For many, the release of Natan Sharansky in 1986 was monumental.
One of the most notable refuseniks held prisoner in the Soviet Union, Sharansky became an inspiration in the Soviet Jewry movement.
Senior Rabbi Rachel Sabath Beit-Halachmi reflected on his impact at Har Sinai-Oheb Shalom Congregation’s event, “Distinguished Voices: An Inspiring Speaker Series on World Jewry,” on Tuesday, June 14.
She recalled how many would wear bracelets bearing his name or listen to Sharansky’s wife, Avital, tell them about what it meant to be a Jewish person in the world at all times.
“It was not just a movement to free Soviet Jewry,” Beit-Halachmi said. “It was actually a movement that taught us about Jewish peoplehood, about what it meant to be a Jew — what it meant to be a human being — committed to freedom and democracy.”
In the second lecture of the Distinguished Voices series, scholar-in-residence Sharansky shared lessons from his journey.
He began by setting the scene growing up in an antisemitic Soviet Union where citizens often hid their true lives out of fear. One notable example came after Joseph Stalin died.
“I was 5 years old. Stalin died, and my father explained to me that it is very good that Stalin died — that we Jews were in a very big danger. But, ‘don’t tell it to anybody, do what everybody does,’” he recalled his father telling him.
The next day, he was at kindergarten with the other children, crying and singing songs to mourn Stalin.
Judaism offered him the chance to be connected to something beyond that life — a history that started thousands of years before and a cultural family that spanned the world.
It’s that sense of identity, he said, that can give you strength to start speaking your mind and become a free person.

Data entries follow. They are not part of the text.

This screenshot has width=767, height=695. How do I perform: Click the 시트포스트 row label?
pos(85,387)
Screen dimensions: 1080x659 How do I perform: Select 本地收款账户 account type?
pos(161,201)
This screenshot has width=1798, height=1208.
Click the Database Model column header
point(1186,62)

Despite the pressure to keep up appearances, Soviet Jews were vocalizing their struggles — even though demonstrations could be shut down in as little as five minutes and mean five years of prison time, Sharansky said.
And American Jews were risking their freedom to be part of that struggle, sending letters for refuseniks — those denied a visa to go to Israel.

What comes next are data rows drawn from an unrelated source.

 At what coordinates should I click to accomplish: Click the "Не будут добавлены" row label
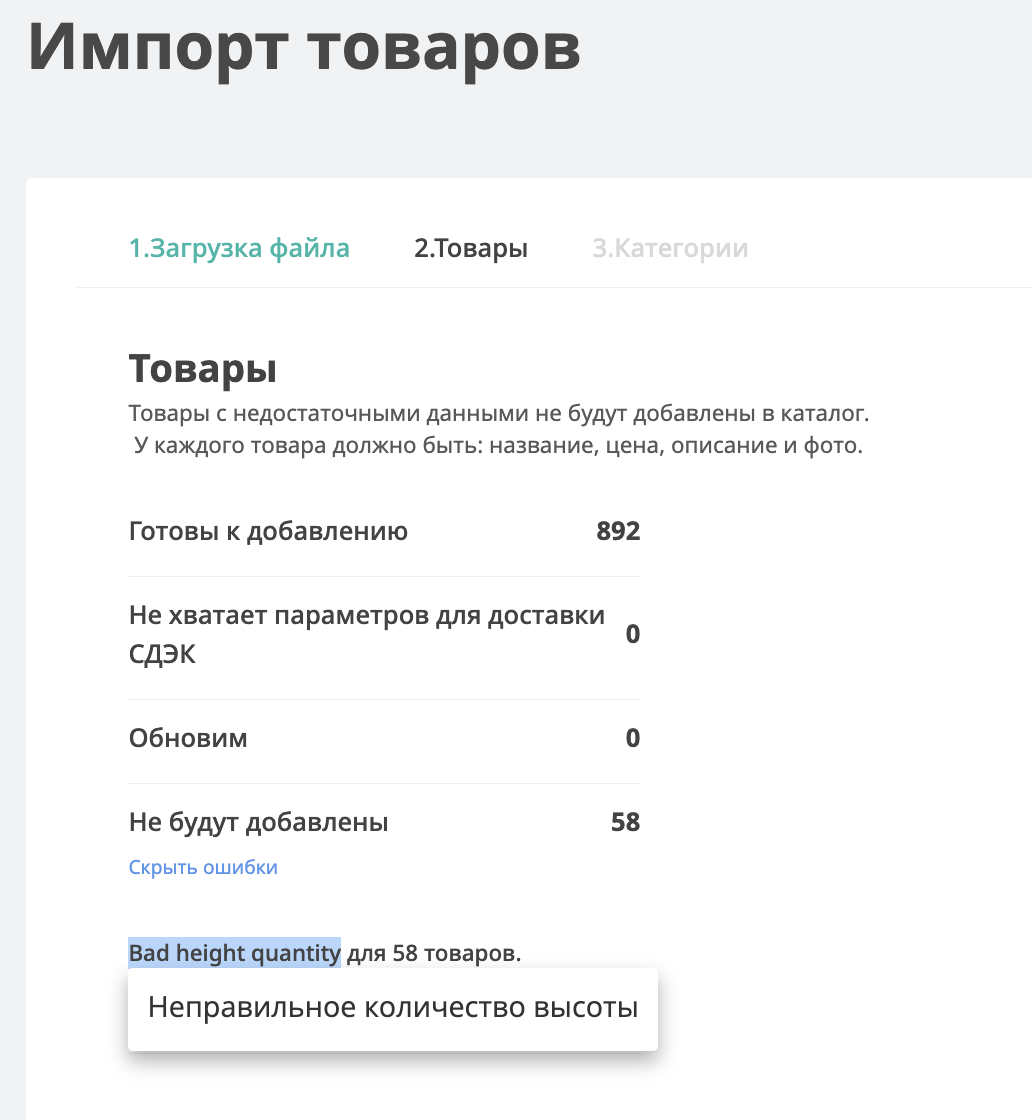(258, 823)
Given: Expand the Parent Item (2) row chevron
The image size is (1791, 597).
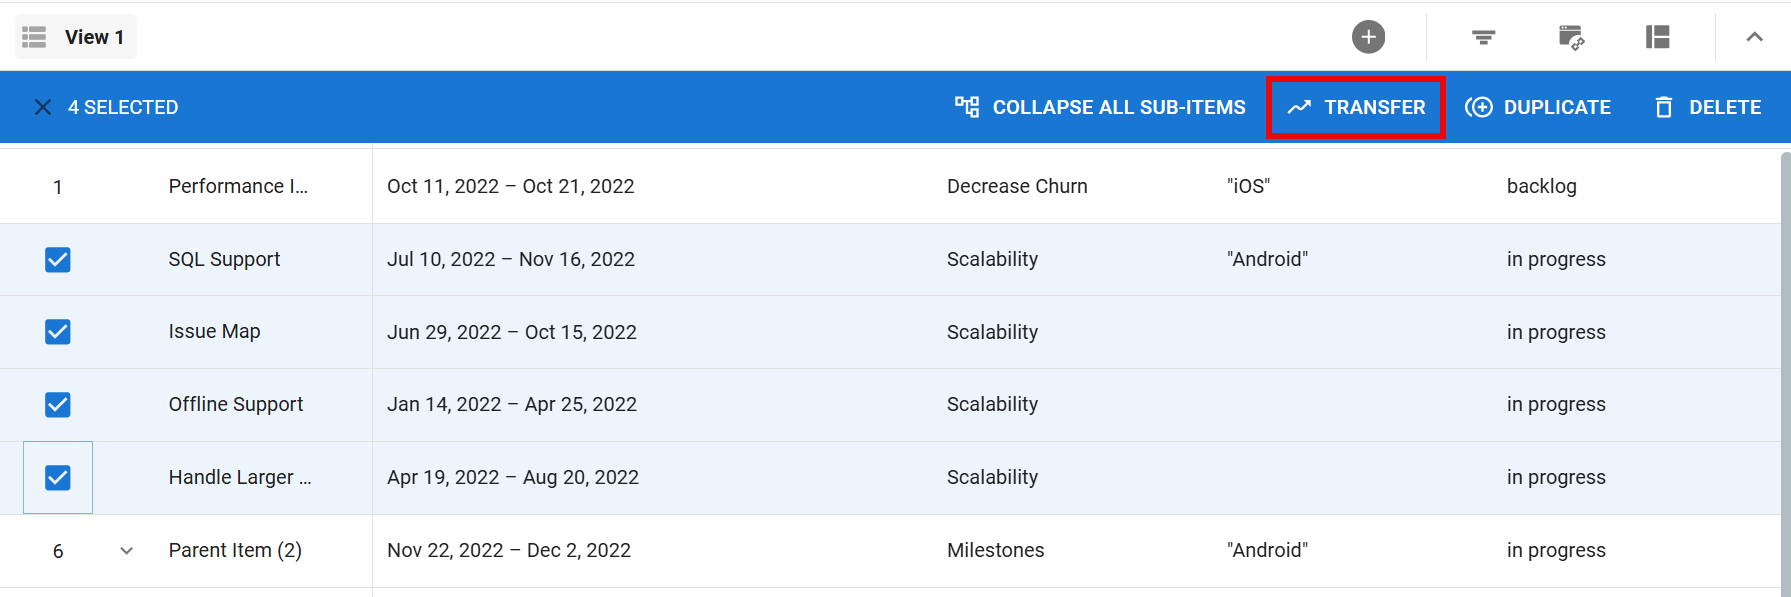Looking at the screenshot, I should (x=127, y=551).
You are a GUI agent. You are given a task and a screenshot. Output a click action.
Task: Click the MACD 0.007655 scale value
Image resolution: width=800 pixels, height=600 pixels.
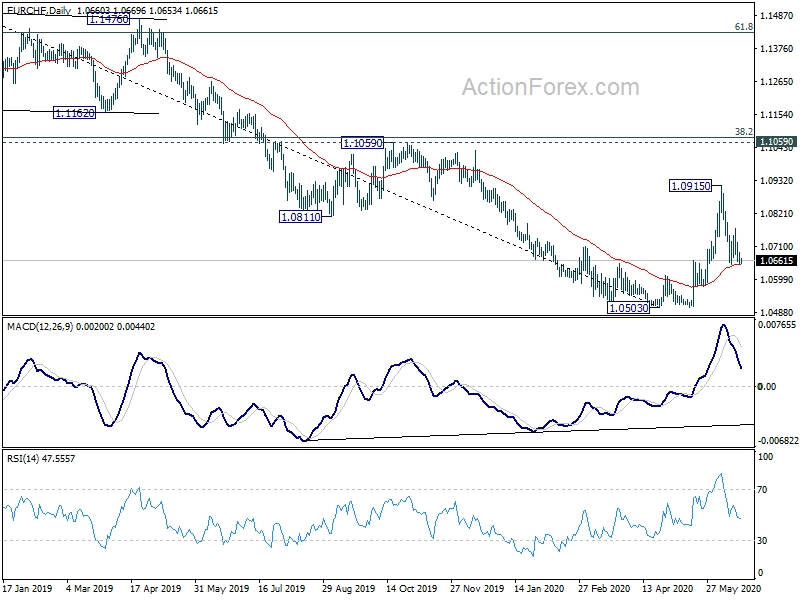[777, 325]
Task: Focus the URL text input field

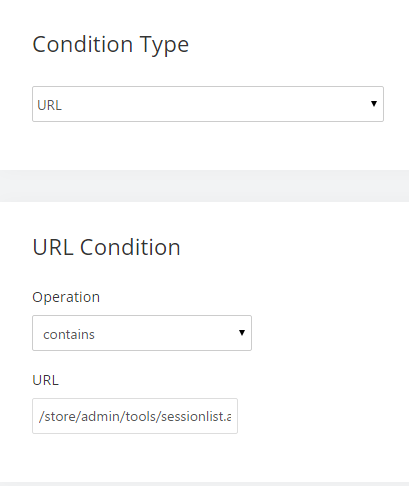Action: (135, 416)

Sharansky served nine years in the gulag Soviet labor camps.
Years later, he visited the prison, and a journalist asked him why he would want to go back to a place that had been a source of such pain. But Sharansky saw it as an inspiration.
He noted that the KGB and the Soviet Union don’t exist anymore, yet a million Jews that were imprisoned here and beyond are now free.
“Isn’t it inspiring to think that that is the power which our Jewish people have to change the world?” Sharansky said.
In the second part of the evening, Sharansky sat down for a living room–style chat on modern issues with Beit-Halachmi and Ambassador Rabbi David Saperstein, who served at large during the Obama administration working on religious freedom across the world.
Sharansky found parallels in dealing with struggle — in the pandemic and during his prison time — and suggested always finding some ways to lighten the mood, as he did telling anti-Soviet jokes in prison when no one was allowed to laugh at them.
He joked at the time, “You can’t even laugh if you want to laugh, and you want to say I am in prison, not you?”
Saperstein brought up the Russian-Ukrainian conflict in the context of a global movement of declining democracies beginning in 2006. When asking Sharansky about his “sense of the future of human rights and democracy,” Sharansky replied that the issue was less about democracy than it was about freedom. Problems arise when countries fail to balance a national sense of belonging with a desire for freedom, as evidenced in the imperialist nationalism with which President Vladimir Putin shaped Russia and the freedom-based nationalism of Ukraine, Sharansky said.
It was freedom in identity that Sharansky ultimately connected back to Israel when Beit-Halachmi asked how the Jewish people can have hope moving forward.
“With all our political disagreements … you have one history and one faith,” which are powerful, Sharansky said.